A hinge in the RNA genome of the virus that causes hepatitis C works like a switch that can be flipped to prevent it from replicating in infected cells. Scientists have discovered that this shape is shared by several other viruses—among them one that kills cancer cells.
That’s Seneca Valley virus, which seems harmless to healthy human cells but lethal to cancer stem cells.
“Clearly we’d like to understand it better,” said Thomas Hermann, professor of chemistry and biochemistry at the University of California, San Diego.
Hermann’s research group has determined the molecular structure of this critical switch in the Seneca Valley virus and found that it matches the L-shaped switch in hepatitis C virus, which his group had previously described.
The similarity was a surprise.
“It wasn’t immediately apparent to us from the genome sequence alone,” said Mark Boerneke, a graduate student in chemistry and lead author of the report in the Proceedings of the National Academy of Sciences online the week of October 27. “This is a different virus that regulates protein production in a similar fashion.”
This kind of viral on-off switch is part of an IRES, for internal ribosome entry site. Ribosomes are the structures inside cells that make proteins. Lacking their own protein-making machinery, viruses use the IRES to hijack the ribosomes of cells they’ve infected to produce proteins they need to replicate.
Although switches for the two viruses share an overall L-shape, the sequences of the RNA that forms the Ls differ, as do the details of their structures. The L-shaped RNA in hepatitis C virus folds around metal ions; the switch in Seneca Valley virus has a cross-over motif of base pairs instead.
“Despite their overall similar shape, the details of the molecular interactions in the RNA switches are completely different,” Hermann said.
The researchers saw similar overall structures with differences in RNA sequence and molecular detail in three other viruses as well. The observation suggests that this L is a particularly effective shape, but the differences indicate that switches sharing the shape likely arose through separate evolutionary paths.
Yet they’re interchangeable switches. When Boerneke spliced the L-shaped RNA hinge from other viruses into the IRES of hepatitis C virus, it still functioned perfectly, but if he shifted the frame just a bit, with an extra base on one end and one missing from the other, the amount of viral proteins the modified virus could induce a host cell to make dropped by half.

-- Work instructions --
1. Rewrite the paragraph of the article on virus RNA switches that begins "This kind of viral on-off switch" as a short bulleted list that keeps its main facts.
2. Copy the article on virus RNA switches word for word, from "This kind of" to "base pairs instead.".
The records have no connection to the article.

-- Data extract --
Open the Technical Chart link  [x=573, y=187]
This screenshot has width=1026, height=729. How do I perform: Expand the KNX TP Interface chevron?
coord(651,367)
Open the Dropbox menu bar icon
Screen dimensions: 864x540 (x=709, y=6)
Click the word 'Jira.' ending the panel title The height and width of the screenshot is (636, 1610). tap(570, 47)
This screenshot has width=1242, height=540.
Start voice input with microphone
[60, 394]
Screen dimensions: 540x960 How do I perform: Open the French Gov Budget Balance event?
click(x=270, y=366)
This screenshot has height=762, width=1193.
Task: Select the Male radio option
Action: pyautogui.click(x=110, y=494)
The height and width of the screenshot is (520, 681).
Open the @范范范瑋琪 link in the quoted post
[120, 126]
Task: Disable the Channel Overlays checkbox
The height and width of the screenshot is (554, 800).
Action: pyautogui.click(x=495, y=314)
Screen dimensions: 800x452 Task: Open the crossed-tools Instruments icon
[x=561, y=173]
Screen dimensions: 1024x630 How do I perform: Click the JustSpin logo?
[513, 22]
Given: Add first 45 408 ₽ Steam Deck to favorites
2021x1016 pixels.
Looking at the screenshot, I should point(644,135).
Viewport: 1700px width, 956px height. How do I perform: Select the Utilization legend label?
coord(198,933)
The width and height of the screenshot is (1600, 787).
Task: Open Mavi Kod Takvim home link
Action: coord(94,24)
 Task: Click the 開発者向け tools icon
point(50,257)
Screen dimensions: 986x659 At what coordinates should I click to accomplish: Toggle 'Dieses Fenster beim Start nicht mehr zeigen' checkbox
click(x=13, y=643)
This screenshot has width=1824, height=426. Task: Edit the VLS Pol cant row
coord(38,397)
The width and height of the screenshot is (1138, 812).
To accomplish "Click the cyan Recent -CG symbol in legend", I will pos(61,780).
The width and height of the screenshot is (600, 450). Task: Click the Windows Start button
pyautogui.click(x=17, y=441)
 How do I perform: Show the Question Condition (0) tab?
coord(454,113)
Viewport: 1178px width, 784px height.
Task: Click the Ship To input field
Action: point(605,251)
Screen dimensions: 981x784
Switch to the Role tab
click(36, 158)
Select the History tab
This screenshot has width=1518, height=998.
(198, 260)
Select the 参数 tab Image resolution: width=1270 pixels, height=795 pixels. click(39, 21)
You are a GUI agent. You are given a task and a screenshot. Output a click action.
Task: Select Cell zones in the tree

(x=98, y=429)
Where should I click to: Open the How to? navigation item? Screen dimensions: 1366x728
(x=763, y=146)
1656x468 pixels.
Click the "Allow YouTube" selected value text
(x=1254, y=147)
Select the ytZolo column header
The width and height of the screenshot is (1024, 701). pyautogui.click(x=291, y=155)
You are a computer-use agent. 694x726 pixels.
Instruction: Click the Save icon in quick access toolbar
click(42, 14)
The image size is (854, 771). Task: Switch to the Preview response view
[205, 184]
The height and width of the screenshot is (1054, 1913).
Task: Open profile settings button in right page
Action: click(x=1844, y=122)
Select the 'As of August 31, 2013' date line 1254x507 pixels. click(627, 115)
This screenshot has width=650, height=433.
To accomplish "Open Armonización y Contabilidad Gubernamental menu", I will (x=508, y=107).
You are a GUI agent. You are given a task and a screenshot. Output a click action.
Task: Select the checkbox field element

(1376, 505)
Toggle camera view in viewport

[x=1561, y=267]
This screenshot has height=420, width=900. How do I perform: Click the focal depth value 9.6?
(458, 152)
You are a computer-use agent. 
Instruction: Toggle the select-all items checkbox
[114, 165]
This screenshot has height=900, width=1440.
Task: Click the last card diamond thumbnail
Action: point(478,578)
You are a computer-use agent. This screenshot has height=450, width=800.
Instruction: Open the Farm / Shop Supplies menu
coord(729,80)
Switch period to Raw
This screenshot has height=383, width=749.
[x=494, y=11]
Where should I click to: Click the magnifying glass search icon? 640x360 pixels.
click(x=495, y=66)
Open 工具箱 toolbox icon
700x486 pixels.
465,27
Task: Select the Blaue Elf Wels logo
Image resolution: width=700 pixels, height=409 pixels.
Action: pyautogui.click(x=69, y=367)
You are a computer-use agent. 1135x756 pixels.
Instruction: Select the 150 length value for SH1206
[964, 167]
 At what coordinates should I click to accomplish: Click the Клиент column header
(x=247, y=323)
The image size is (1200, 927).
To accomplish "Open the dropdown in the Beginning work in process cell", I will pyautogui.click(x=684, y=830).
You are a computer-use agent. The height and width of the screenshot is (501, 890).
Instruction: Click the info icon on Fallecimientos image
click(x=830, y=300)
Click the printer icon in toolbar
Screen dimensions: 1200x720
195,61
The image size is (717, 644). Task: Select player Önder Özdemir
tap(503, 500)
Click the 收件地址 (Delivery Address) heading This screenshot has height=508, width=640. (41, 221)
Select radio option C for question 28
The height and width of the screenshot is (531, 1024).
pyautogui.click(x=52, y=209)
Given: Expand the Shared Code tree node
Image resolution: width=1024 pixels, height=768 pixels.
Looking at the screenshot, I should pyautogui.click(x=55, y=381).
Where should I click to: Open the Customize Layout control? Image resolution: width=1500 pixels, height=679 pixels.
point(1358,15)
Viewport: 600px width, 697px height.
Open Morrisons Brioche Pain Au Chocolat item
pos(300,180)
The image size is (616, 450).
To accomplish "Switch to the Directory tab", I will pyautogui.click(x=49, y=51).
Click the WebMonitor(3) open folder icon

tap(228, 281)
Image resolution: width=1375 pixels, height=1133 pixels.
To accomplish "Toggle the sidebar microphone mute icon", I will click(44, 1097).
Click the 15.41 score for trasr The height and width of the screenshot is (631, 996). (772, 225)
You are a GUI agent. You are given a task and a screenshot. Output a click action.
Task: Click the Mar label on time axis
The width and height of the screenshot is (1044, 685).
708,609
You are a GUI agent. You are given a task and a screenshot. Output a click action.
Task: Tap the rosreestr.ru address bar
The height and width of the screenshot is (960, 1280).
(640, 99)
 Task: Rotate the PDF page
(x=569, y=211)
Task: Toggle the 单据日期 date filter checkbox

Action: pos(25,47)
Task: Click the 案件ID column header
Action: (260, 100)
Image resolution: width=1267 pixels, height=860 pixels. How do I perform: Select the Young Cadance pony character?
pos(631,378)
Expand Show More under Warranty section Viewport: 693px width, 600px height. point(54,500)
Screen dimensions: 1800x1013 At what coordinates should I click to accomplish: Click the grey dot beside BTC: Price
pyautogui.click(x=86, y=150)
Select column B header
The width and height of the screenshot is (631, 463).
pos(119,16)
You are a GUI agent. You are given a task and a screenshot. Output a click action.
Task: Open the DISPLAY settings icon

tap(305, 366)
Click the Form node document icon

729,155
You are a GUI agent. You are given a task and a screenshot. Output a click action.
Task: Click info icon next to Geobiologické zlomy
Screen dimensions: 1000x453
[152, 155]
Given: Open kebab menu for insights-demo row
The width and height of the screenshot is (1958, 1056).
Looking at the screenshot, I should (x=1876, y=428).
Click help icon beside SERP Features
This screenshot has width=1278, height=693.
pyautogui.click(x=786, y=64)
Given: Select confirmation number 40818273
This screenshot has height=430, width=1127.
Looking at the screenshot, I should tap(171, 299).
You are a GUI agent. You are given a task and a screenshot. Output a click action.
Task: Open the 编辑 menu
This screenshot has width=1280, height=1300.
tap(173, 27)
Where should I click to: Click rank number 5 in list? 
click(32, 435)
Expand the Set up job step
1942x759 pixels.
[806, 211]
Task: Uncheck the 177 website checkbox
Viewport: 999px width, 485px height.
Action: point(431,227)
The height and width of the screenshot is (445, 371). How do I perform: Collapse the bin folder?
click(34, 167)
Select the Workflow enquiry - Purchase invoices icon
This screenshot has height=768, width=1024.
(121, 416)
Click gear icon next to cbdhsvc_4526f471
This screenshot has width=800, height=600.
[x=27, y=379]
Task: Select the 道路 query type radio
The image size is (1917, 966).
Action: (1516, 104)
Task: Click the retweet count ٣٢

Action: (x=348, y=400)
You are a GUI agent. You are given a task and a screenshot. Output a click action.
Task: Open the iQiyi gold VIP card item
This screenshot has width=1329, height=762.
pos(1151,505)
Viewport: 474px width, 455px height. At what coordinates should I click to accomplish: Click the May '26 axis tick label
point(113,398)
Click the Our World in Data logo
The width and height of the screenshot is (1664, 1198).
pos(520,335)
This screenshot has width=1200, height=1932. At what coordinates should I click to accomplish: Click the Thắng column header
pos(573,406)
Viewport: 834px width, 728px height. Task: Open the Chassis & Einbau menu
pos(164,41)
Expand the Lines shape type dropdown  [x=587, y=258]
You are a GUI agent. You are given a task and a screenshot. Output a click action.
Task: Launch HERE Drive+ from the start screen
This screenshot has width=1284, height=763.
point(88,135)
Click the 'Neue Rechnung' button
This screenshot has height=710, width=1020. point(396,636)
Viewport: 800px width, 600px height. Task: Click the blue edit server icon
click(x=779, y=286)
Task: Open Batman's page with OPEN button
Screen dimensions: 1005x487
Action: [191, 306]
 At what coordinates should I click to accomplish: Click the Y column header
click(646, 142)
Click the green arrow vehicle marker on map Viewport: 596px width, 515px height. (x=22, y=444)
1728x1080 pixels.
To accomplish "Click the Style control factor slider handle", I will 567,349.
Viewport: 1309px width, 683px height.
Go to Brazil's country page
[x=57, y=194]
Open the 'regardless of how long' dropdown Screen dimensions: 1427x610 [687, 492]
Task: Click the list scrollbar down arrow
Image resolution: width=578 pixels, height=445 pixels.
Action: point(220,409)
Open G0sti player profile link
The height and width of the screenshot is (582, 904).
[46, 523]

-- Answers per task --
1.
- The viral on-off switch is part of an IRES, short for internal ribosome entry site.
- Ribosomes are the structures inside cells that make proteins.
- Viruses lack their own protein-making machinery.
- They use the IRES to hijack the ribosomes of infected cells and make the proteins they need to replicate.

2.
This kind of viral on-off switch is part of an IRES, for internal ribosome entry site. Ribosomes are the structures inside cells that make proteins. Lacking their own protein-making machinery, viruses use the IRES to hijack the ribosomes of cells they’ve infected to produce proteins they need to replicate.
Although switches for the two viruses share an overall L-shape, the sequences of the RNA that forms the Ls differ, as do the details of their structures. The L-shaped RNA in hepatitis C virus folds around metal ions; the switch in Seneca Valley virus has a cross-over motif of base pairs instead.